Based in London, Niels van Roij Design is a relatively new player in the coachbuilding business. Bugatti claims that its Divo is “reviving coachbuilding,” but what Niels van Roij’s crew does is much closer to what we knew Zagato, Pininfarina, Bertone and all the rest of the Italian design masters for before they went bankrupt, started licensing their brands for cars built in England, and departed from their core business to sell luxury cars though a new company. I would argue that hand-hammering vast sheets of aluminum is key here, and that’s something only the most skilled will continue to do.
Currently, Niels van Roij Design’s main product is the hopefully-100-unit run of Range Rover Adventum Coupés—the two-door, 525-hp, supercharged V-8 luxury SUVs Land Rover decided not to produce after teasing us with the 2018 Range Rover SV Coupé Concept. Turning a four-door into a coupé without messing up the proportions is a delicate task, but the Netherlands-based Niels van Roij is an experienced designer who already cooked up a Tesla Model S Shooting Brake. He’s currently working on a Ferrari 550 Maranello-based “Breadvan” paying homage to the famous 1961 Ferrari 250 GT SWB rebodied in 1962 by Piero Drogo to fight Ferrari’s 250 GTOs.

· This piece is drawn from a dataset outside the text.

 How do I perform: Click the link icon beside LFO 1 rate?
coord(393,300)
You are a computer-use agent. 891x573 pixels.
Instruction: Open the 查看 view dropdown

As luck would have it, this green Tesla wagon—based on a 2013 P85 Performance and unveiled in 2018 in revamped form—is already up for grabs. You can have it for $203,000 if you live outside the European Union or for $245,512 with VAT if you live closer to its former Dutch home. However, if you’re solely interested in how a professional car designer sets about turning a sedan into a wagon, Niels van Roij is here to explain his process, step by step:
What if you have a fantastic sporty luxury car from the 1990s that you bought cheap, thanks to the extreme depreciation of these rare models, and now intend to spend a lot more on it to end up with a contemporary one-off design? Niels van Roij’s team does all sorts of jobs: unique exterior paint finishes and tailor-made interiors; partial conversions, such as turning a coupé or a sedan into a wagon; targas, wide bodies or speedsters; or chopping off even more to create convertibles—or perhaps a landaulette.
Enter the 1991–2003 Bentley Continental R. It’s a special car because it was the first Bentley not to use a Rolls-Royce body since the 1962–65 S3 Continental and because it was the most expensive production car in the world for exactly one year until the McLaren F1 took over in 1992.
Powered by the turbocharged version of Bentley’s now-retiring 6.75-liter V-8, the Continental R was the first Bentley to use a GM-sourced four-speed to help put that power to the ground. It was the fastest luxury cruiser of its era, and with initially 325 and then 420 hp on tap, the Continental R remains a suitable donor for some new ideas. Since only 1504 of all variants left Bentley’s Crewe factory, a small design firm such as Niels van Roij’s wouldn’t do any sacrilegious things to one.
Instead, this kind of digital rebody focuses on cleaning up surfaces and fitting bigger wheels to project a sportier vibe, since the car has to remain within the boundaries of its original homologation and crash testing. That means a limited number of body panels and leaving the existing lights entirely alone—commissioning new units would be vastly out of such a project’s budget.
However, as Niels van Roij demonstrates, Photoshop can take the skilled user very far from the original, and with headlights and other accessories being easily retrofitted with new technologies, all it takes is a dedicated buyer to turn this contemporary Bentley Continental R design into something Niels van Roij’s team could start hand-hammering.